**SELECTED TEXT**
——

Ever so rarely, a company known for quiet growth in a sleepy business takes a secret, daring, unsettling step to try to reinvent itself as something bigger and bolder.

Ever so rarely, a company known for quiet growth in a sleepy business takes a secret, daring, unsettling step to try to reinvent itself as something bigger and bolder.

Aqua America, the for-profit Bryn Mawr-based water company formerly known as Philadelphia Suburban, has grown for years by purchasing modest-sized town water and wastewater systems, boosting consumers' water rates, updating equipment, and enriching investors with dividends in states that encourage public-utility private enterprise.

Documents filed by ITC Holdings, a Michigan-based electric-power transmission company, suggest that Aqua made a bold, potentially transformative $11 billion offer for ITC earlier this year.

That would be a big step. Not only is it in a different industry, but ITC, with sales of about $1 billion a year, also is 20 percent larger than Aqua.

"For Aqua to make such a major acquisition in electric transmission would be surprising on a number of levels," says veteran utilities analyst Ryan Connors, of Boenning & Scattergood in West Conshohocken, whose report earlier this year urging investors to buy Aqua shares was based on the expectation that it would step up its current business of buying local water utilities.

"Investors place a premium valuation on the stable, high-visibility earnings profile of the water utility business," Connors told me. "This kind of transaction would likely be detrimental," driving down Aqua's share price relative to its profits.

"The mere perception that Aqua would do such a deal shows that corporate governance has run amok," said Robert Costello, boss at Costello Asset Management, Huntingdon Valley, and a longtime observer of Aqua and other Philadelphia-area companies.

The question of Aqua's governance was raised earlier this month by director Michael L. Browne, who resigned and sent a letter the company was obliged to make public, in which he blamed the lack of "any truly independent voice" among his fellow Aqua board members. Browne hasn't explained just what Aqua directors especially need to be independent about, or whether it involved any scheme to change the company's focus. The company defended its governance practices, and wished Browne well.

"We won't comment on any potential acquisition," Aqua spokeswoman Donna Alston told me.

ITC didn't end up selling to Aqua. Instead, it agreed to be acquired by Canada-based Fortis Inc. for $11.3 billion, or $44.90 a share.

——

**INSTRUCTIONS TO FOLLOW**
Edit the part of the Aqua America article between "The question of" and "or $44.90 a share.", inclusive, so that "spokeswoman" is replaced with "representative".

**Records of locating words and elements**

——

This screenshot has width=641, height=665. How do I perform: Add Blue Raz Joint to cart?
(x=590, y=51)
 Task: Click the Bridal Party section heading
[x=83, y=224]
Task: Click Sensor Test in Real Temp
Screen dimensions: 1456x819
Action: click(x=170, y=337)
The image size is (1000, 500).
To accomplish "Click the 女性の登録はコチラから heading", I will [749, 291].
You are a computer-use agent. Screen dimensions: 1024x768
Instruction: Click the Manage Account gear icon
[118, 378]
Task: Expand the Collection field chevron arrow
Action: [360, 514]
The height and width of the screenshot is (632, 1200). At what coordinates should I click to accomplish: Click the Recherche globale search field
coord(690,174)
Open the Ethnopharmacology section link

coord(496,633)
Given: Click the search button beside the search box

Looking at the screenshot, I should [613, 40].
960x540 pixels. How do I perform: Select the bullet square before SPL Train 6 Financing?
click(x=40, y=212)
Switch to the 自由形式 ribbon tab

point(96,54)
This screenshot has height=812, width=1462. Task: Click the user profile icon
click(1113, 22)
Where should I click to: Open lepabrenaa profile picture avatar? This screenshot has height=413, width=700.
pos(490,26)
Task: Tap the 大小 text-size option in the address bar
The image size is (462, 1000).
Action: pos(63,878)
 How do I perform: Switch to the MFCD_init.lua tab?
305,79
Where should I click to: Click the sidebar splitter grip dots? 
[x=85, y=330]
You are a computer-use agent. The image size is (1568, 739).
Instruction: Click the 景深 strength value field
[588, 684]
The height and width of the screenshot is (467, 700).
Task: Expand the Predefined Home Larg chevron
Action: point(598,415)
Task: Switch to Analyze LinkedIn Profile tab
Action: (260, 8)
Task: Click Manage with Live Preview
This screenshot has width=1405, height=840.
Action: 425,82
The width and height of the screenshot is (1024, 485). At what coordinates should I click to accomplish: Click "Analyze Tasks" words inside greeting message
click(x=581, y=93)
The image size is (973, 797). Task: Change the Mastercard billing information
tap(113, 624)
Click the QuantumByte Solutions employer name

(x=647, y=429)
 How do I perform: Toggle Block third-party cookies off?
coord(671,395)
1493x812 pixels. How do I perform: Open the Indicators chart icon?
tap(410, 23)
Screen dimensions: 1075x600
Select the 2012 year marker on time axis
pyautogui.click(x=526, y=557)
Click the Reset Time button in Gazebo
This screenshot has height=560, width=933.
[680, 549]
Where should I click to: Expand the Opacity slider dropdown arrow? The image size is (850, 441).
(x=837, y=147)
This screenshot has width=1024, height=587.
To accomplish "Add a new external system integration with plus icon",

——

**CORRECT RESPONSE**
The question of Aqua's governance was raised earlier this month by director Michael L. Browne, who resigned and sent a letter the company was obliged to make public, in which he blamed the lack of "any truly independent voice" among his fellow Aqua board members. Browne hasn't explained just what Aqua directors especially need to be independent about, or whether it involved any scheme to change the company's focus. The company defended its governance practices, and wished Browne well.

"We won't comment on any potential acquisition," Aqua representative Donna Alston told me.

ITC didn't end up selling to Aqua. Instead, it agreed to be acquired by Canada-based Fortis Inc. for $11.3 billion, or $44.90 a share.